DPU input zero copy

Hello there,

I have been looking for a way to accelerate the pre-processing of images in hardware before passing them to a ML model deployed on the DPU. I used HLS to implement the pre-processing IP for YOLOv3 which works nicely with the DPU but I need to manually transfer the output from my IP to the DPU.

Is there a way to achieve zero copy between my IP (AXI4 Master interface input/output) and the DPU using PYNQ?

I am using PYNQ 2.7.0 on a custom MPSoC and my overlay integrates a single B4096 DPU core version of the DPU-PYNQ 1.4.0 ZCU-104 configuration. I integrated the core using the DPU-PYNQ flow using a custom platform.

I thought about writing the address of the PynqBuffer used by my IP to the DPU instance, but I don’t have access to the DPU’s register map in PYNQ.
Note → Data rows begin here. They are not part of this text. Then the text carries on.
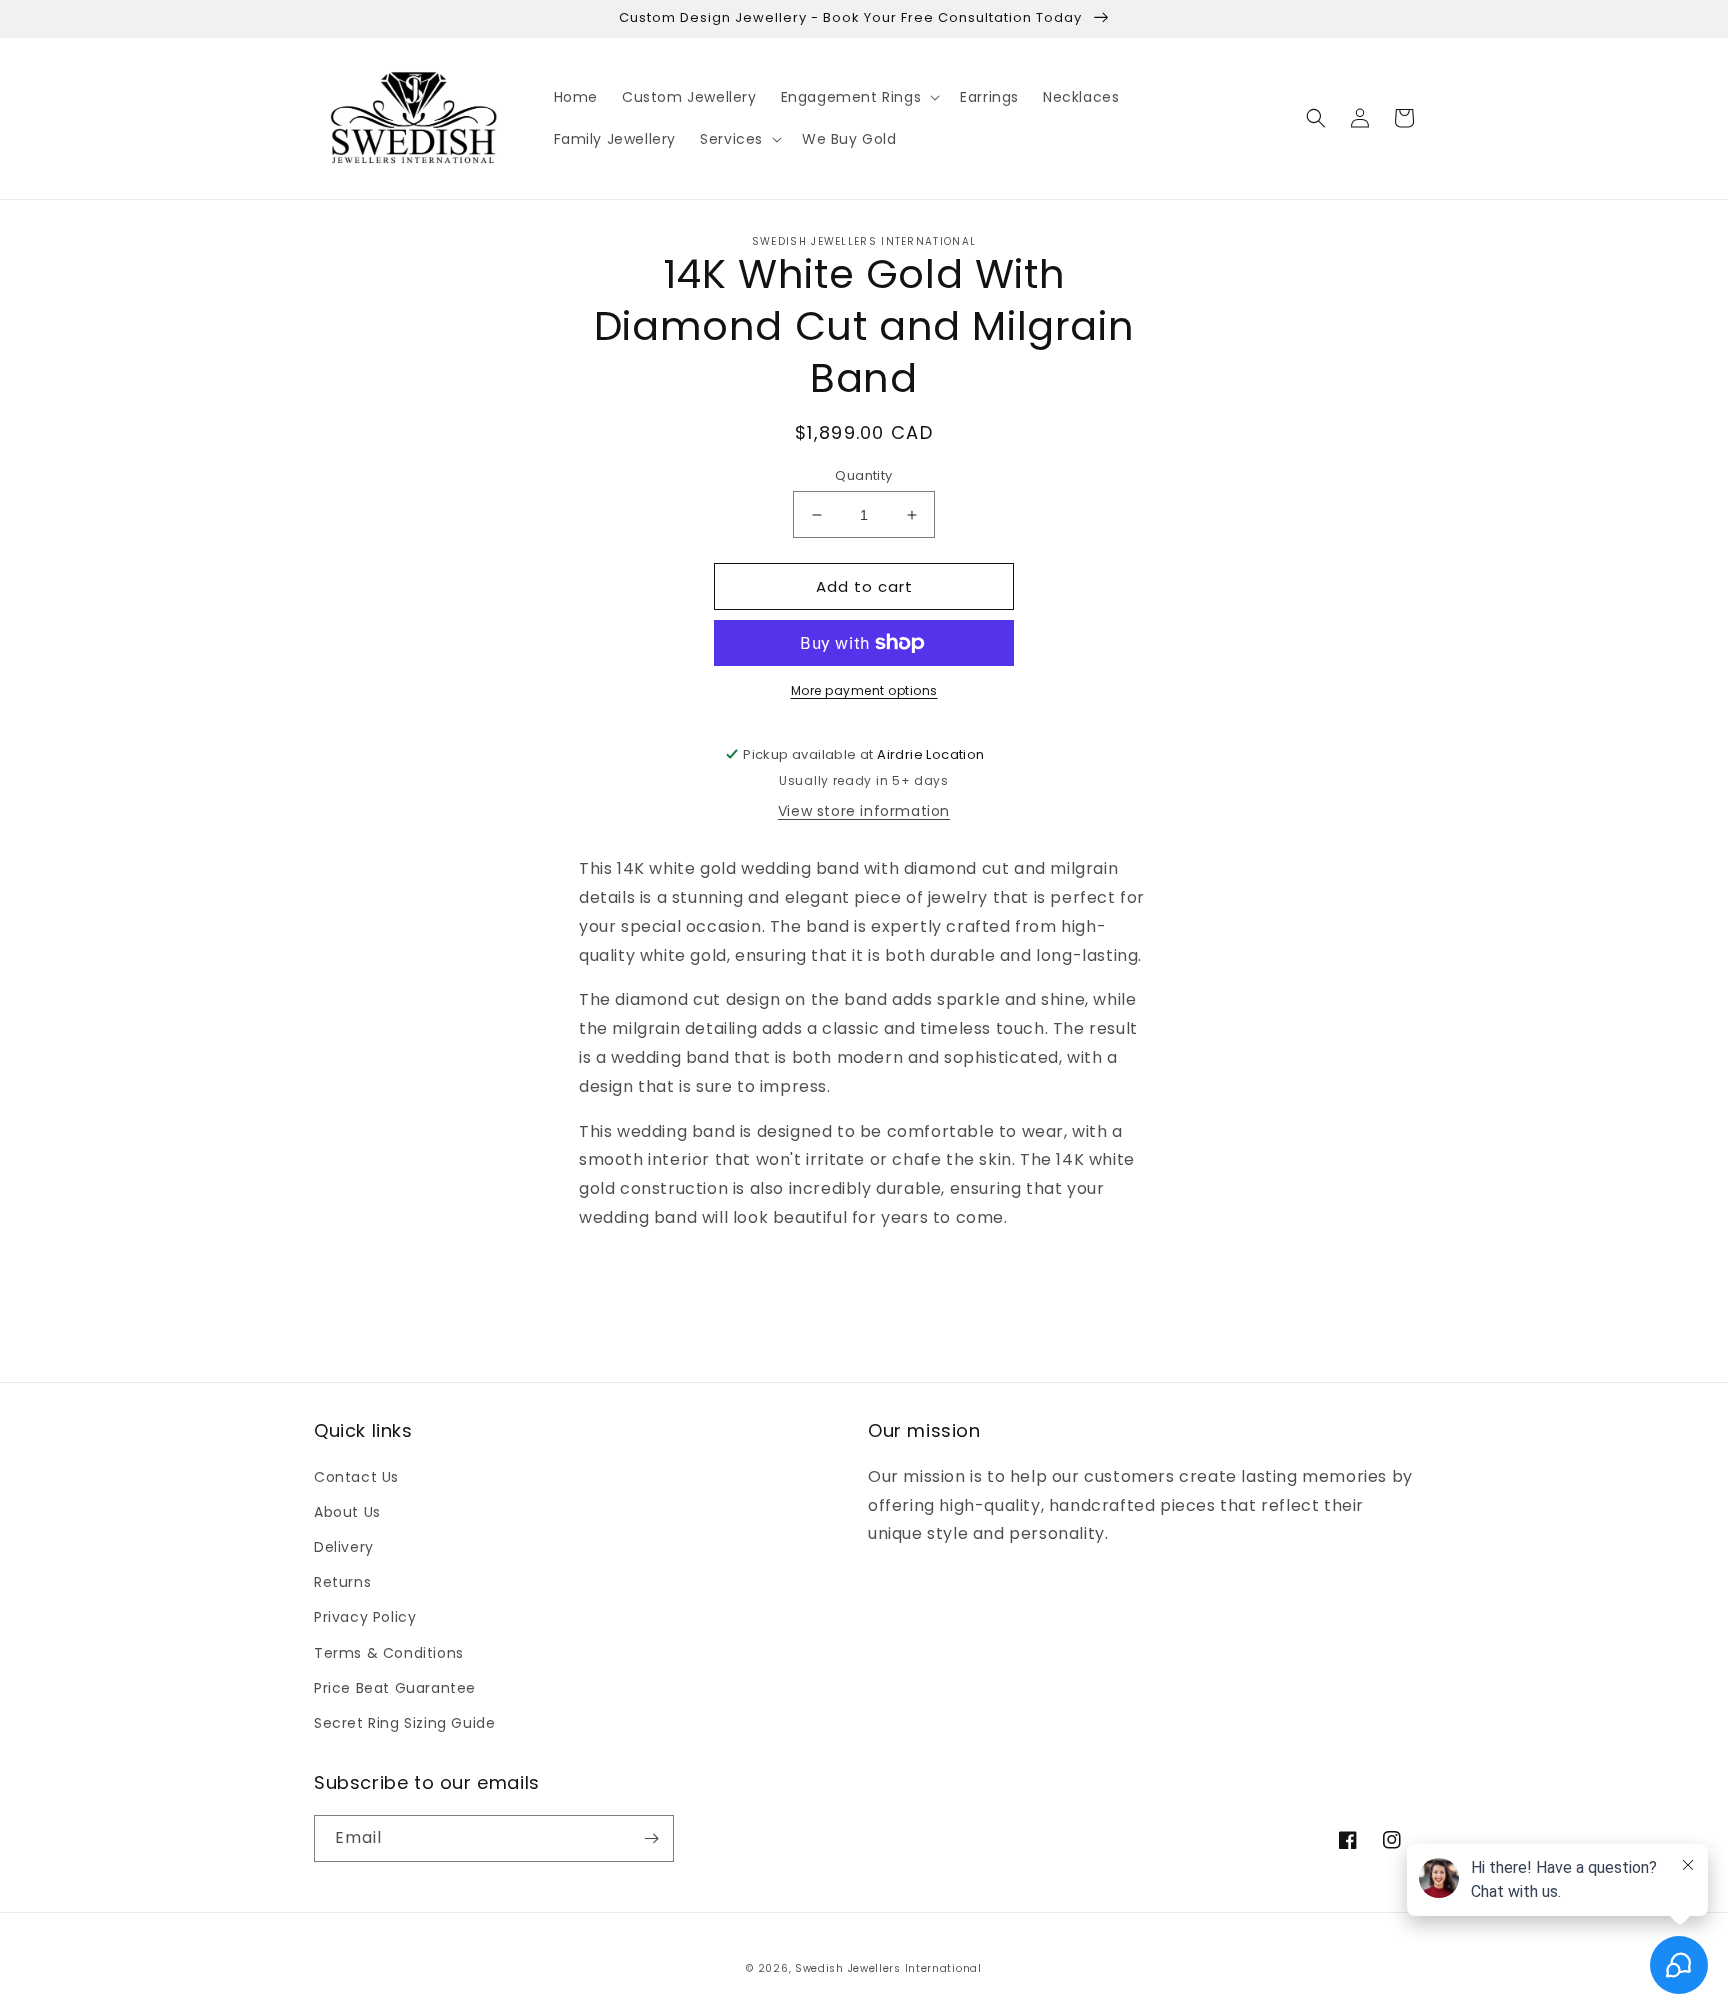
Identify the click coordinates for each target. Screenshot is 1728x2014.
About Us (347, 1512)
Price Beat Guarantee (395, 1688)
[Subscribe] (651, 1838)
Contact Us (356, 1477)
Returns (342, 1582)
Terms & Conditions (389, 1653)
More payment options (864, 690)
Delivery (344, 1547)
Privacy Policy (365, 1617)
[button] (859, 97)
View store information (864, 811)
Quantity (863, 475)
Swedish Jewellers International (888, 1968)
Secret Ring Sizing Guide (404, 1723)
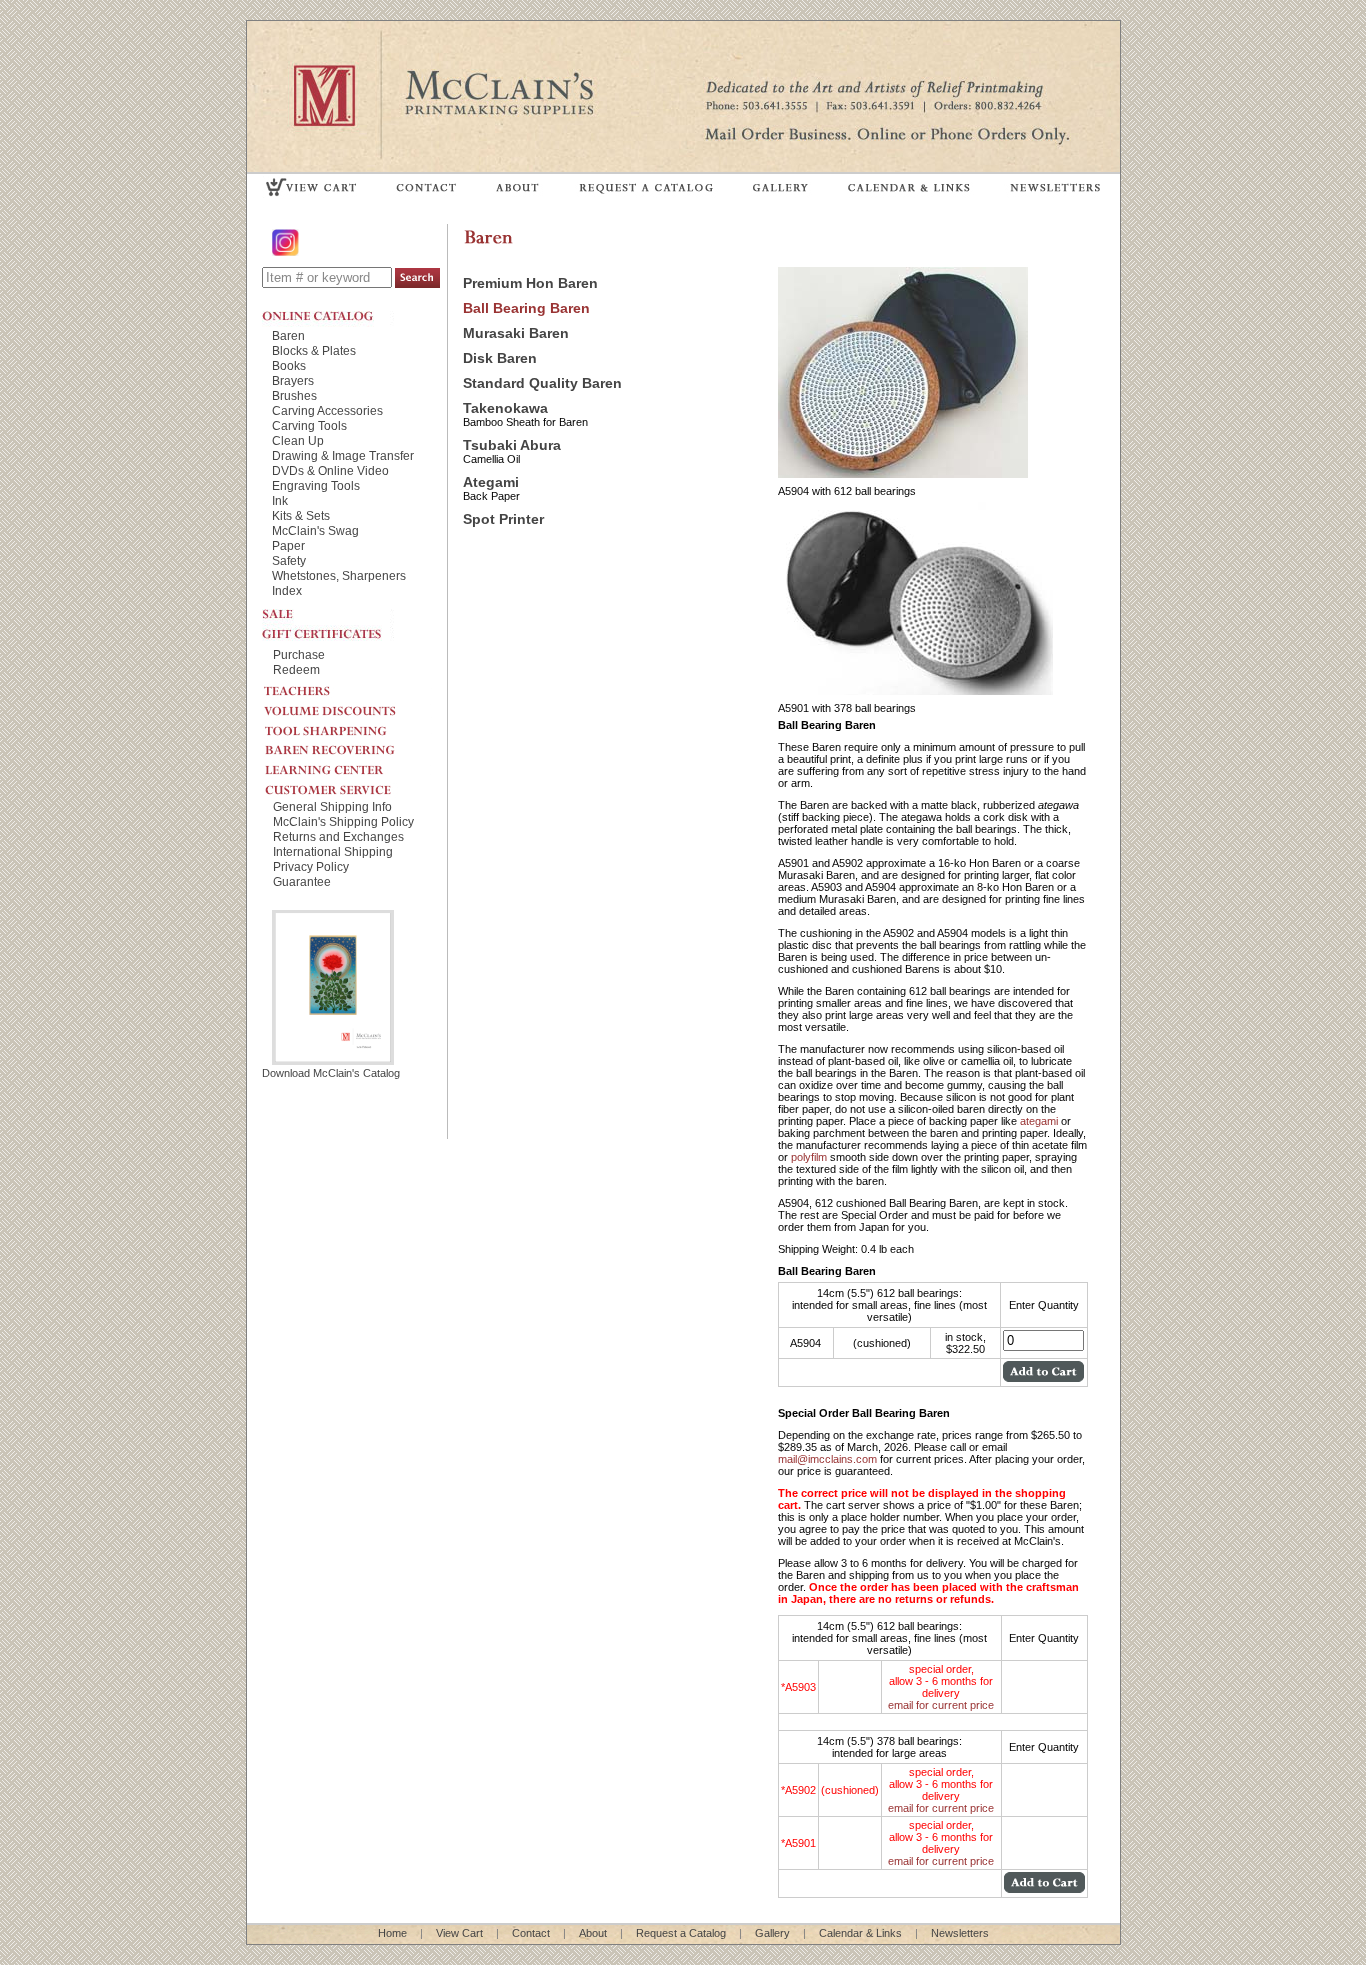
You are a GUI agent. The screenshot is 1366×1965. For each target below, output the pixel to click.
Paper (288, 545)
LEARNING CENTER (347, 765)
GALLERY (781, 186)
I found the resnet50_zero_copy whole app acceleration (WAA) example that uses C/C++ and vart::RunnerExt. I modified the DpuOverlay to use vart.RunnerExt instead of vart.Runner to get the vart.TensorBuffer used for the DPU input as in the example linked above. However, the vart.TensorBuffer I get is labeled HOST_VIRT which means it is a host only allocation.

Is there a way to get a HOST_PHY vart.TensorBuffer for the DPU using PYNQ?

Although the Python binding of vart.TensorBuffer is fairly limited, I can parse the address from the string representation using regex. My only hiccup is the location of the buffer I am getting.

My theory is that if I can get a vart.TensorBuffer with HOST_PHY location for the DPU input, I could configure my IP to write it’s output there and call it a day.

Does anyone have experience achieving zero copy to a DPU using Python?

Any advice on this would be highly appreciated, even failed attempts to prune my search :slight_smile:

Many thanks,
Mario